Imam Ramli dalam kitab Nihayah Al-Muhtaj menyebut hal itu merupakan syarat yang fasid (tidak legal) karena syarat tersebut menyalahi aturan syariat, yang mana syariat memperbolehkan laki-laki menikah sampai 4 perempuan. Berikut redaksi lengkapnya:
(وَسَائِرِ الشُّرُوطِ) أَيْ بَاقِيهَا (إنْ وَافَقَ مُقْتَضَى النِّكَاحِ) كَشَرْطِ الْقَسْمِ وَالنَّفَقَةِ (أَوْ لَمْ يَتَعَلَّقْ بِهِ غَرَضٌ) كَأَنْ لَا تَأْكُلَ إلَّا كَذَا (لَغَا) الشَّرْطُ أَنْ لَا يُؤَثِّرَ فِي صِحَّةِ النِّكَاحِ وَالْمَهْرِ، – إلى أن قال- (وَصَحَّ النِّكَاحُ وَالْمَهْرُ) كَالْبَيْعِ (وَإِنْ خَالَفَ) مُقْتَضَاهُ (وَلَمْ يُخِلَّ بِمَقْصُودِهِ الْأَصْلِيِّ) سَوَاءٌ كَانَ لَهَا (كَشَرْطِ أَنْ لَا يَتَزَوَّجَ عَلَيْهَا أَوْ) عَلَيْهَا كَشَرْطِ (أَنْ لَا نَفَقَةَ لَهَا صَحَّ النِّكَاحُ) لِأَنَّهُ إذَا لَمْ يَفْسُدْ بِفَسَادِ الْعِوَضِ فَلَأَنْ لَا يَفْسُدَ بِفَسَادِ الشَّرْطِ الْمَذْكُورِ أَوْلَى (وَفَسَدَ الشَّرْطُ) لِمُخَالَفَتِهِ لِلشَّرْعِ فَقَدْ صَحَّ «كُلُّ شَرْطٍ لَيْسَ فِي كِتَابِ اللَّهِ فَهُوَ بَاطِلٌ» (وَالْمَهْرُ) لِأَنَّ شَارِطَهُ لَمْ يَرْضَ بِالْمُسَمَّى إلَّا مَعَ سَلَامَةِ شَرْطِهِ وَلَمْ يُسَلِّمْ فَوَجَبَ مَهْرُ الْمِثْلِ.
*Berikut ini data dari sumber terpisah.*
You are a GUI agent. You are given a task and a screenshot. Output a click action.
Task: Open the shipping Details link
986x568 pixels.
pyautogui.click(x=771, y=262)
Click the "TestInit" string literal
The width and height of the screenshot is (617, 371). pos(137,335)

الكتاب: نهاية المحتاج إلى شرح المنهاج
المؤلف: شمس الدين محمد بن أبي العباس أحمد بن حمزة شهاب الدين الرملي (ت ١٠٠٤هـ)
الناشر: دار الفكر، بيروت
Dari redaksi tersebut kita bisa lihat bahwa alasan rusaknya syarat yang diajukan mempelai perempuan adalah karena syarat tersebut menyalahi aturan Al-Qur’an, seperti yang disabdakan oleh Rasulullah Saw di atas:
قال النَّبِىِّ ﷺ: كُلُّ شَرْطٍ لَيْسَ فِي كِتَابِ اللَّهِ فَهُوَ بَاطِلٌ
Artinya: “Rasulullah Saw bersabda: ‘Setiap syarat yang tidak ada dalam Kitab Allah (Al-Qur’an), maka syarat itu batil.'”
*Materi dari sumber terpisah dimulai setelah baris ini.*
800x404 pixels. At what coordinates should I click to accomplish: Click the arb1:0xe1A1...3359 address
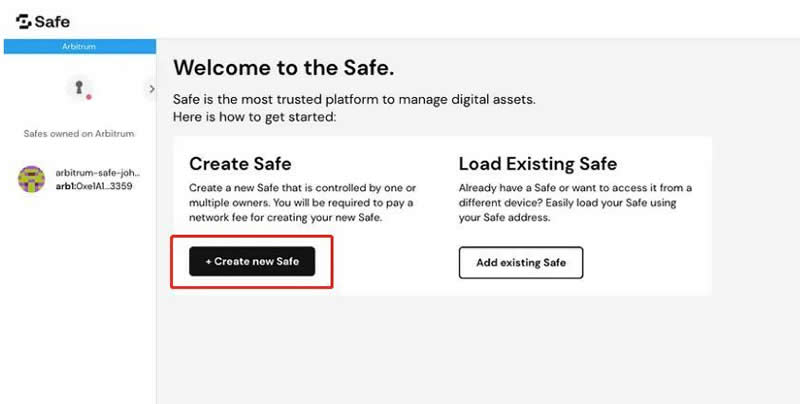(94, 186)
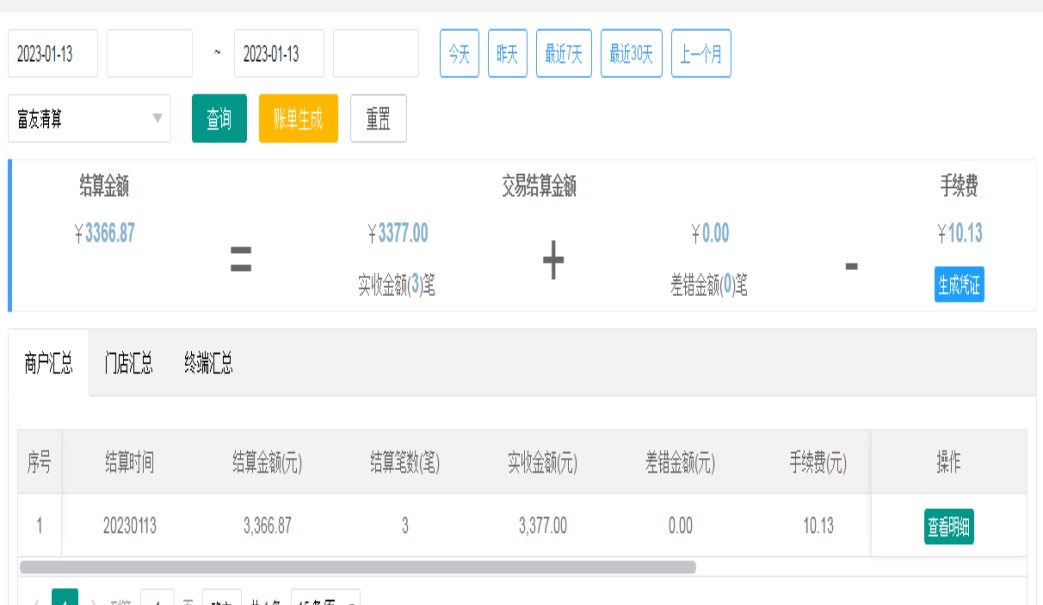Image resolution: width=1043 pixels, height=605 pixels.
Task: Open the 终端汇总 tab
Action: pos(209,363)
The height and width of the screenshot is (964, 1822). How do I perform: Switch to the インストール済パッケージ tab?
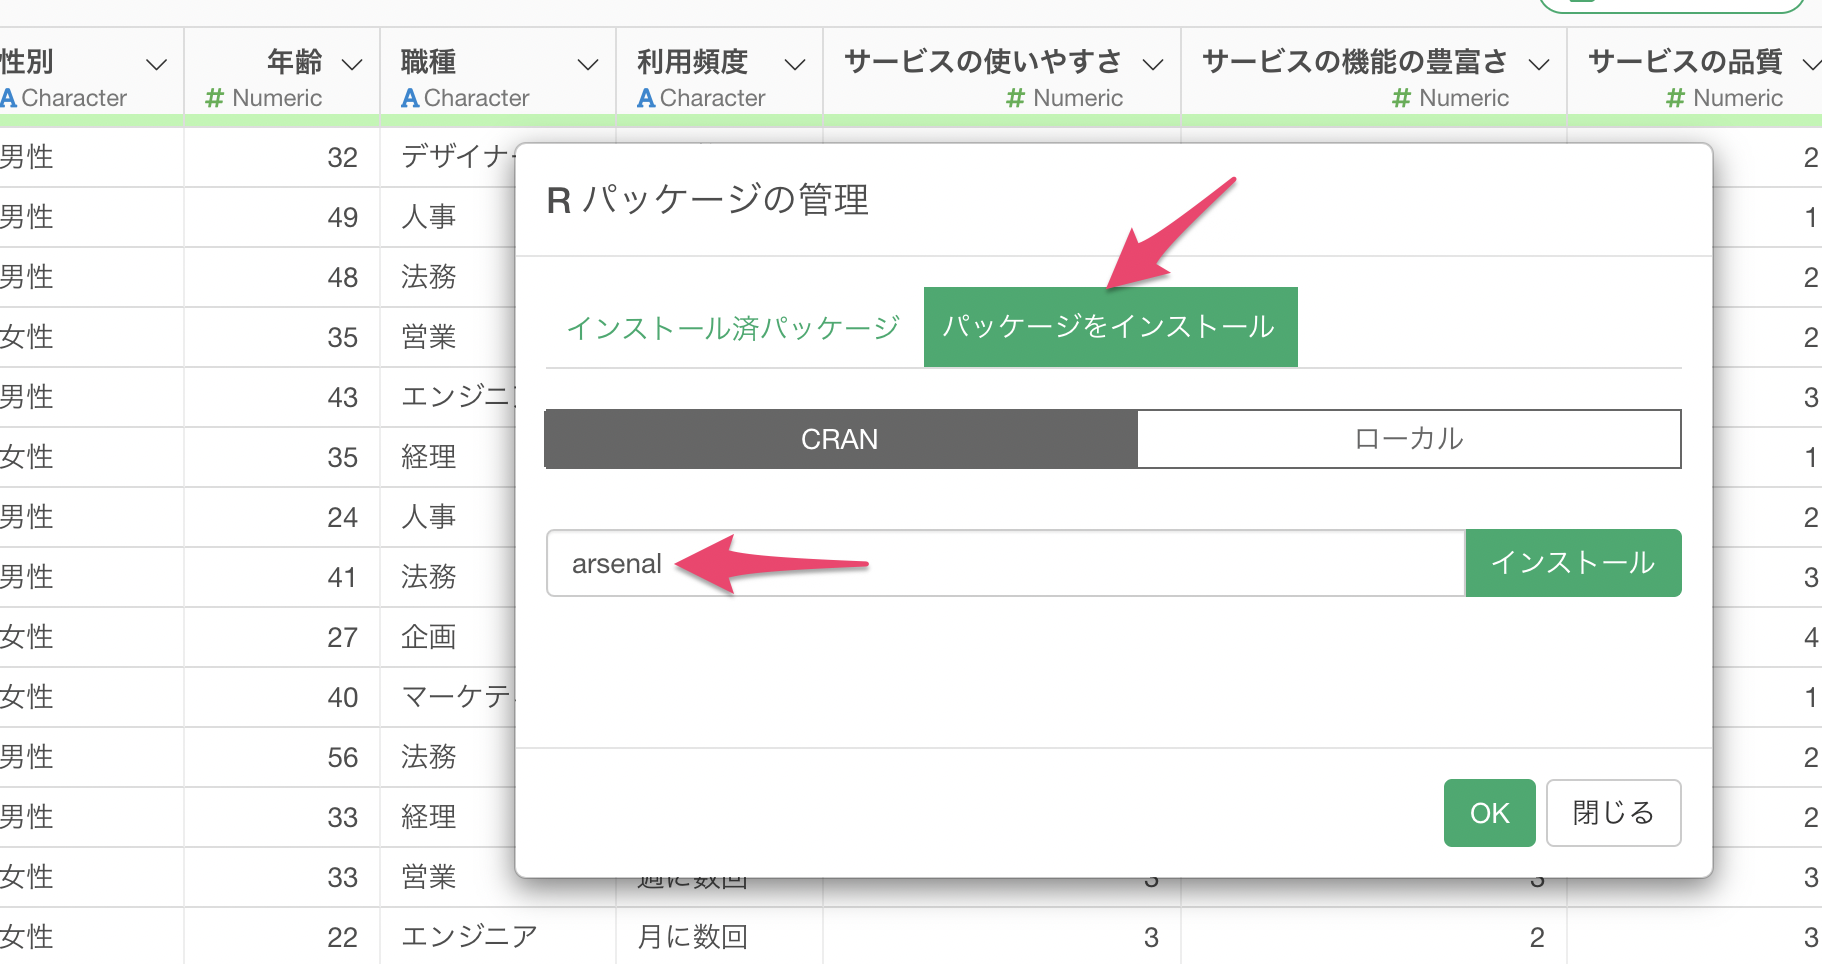(x=733, y=328)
Selain itu, ulama Syafi’iyah mengatakan demikian karena juga berhujjah dengan sabda Rasulullah Saw yang berbunyi:
قال النَّبِىُّ ﷺ: المُسْلِمونَ عَلَى شُرُوطِهِمْ، إلَّا شَرْطًا أحَلَّ حَرَامًا، أو حَرَّمَ حَلَالًا
Artinya: “Rasulullah SAW bersabda: ‘Kaum muslimin harus memenuhi syarat-syarat mereka, kecuali syarat yang menghalalkan sesuatu yang haram atau mengharamkan sesuatu yang halal.'”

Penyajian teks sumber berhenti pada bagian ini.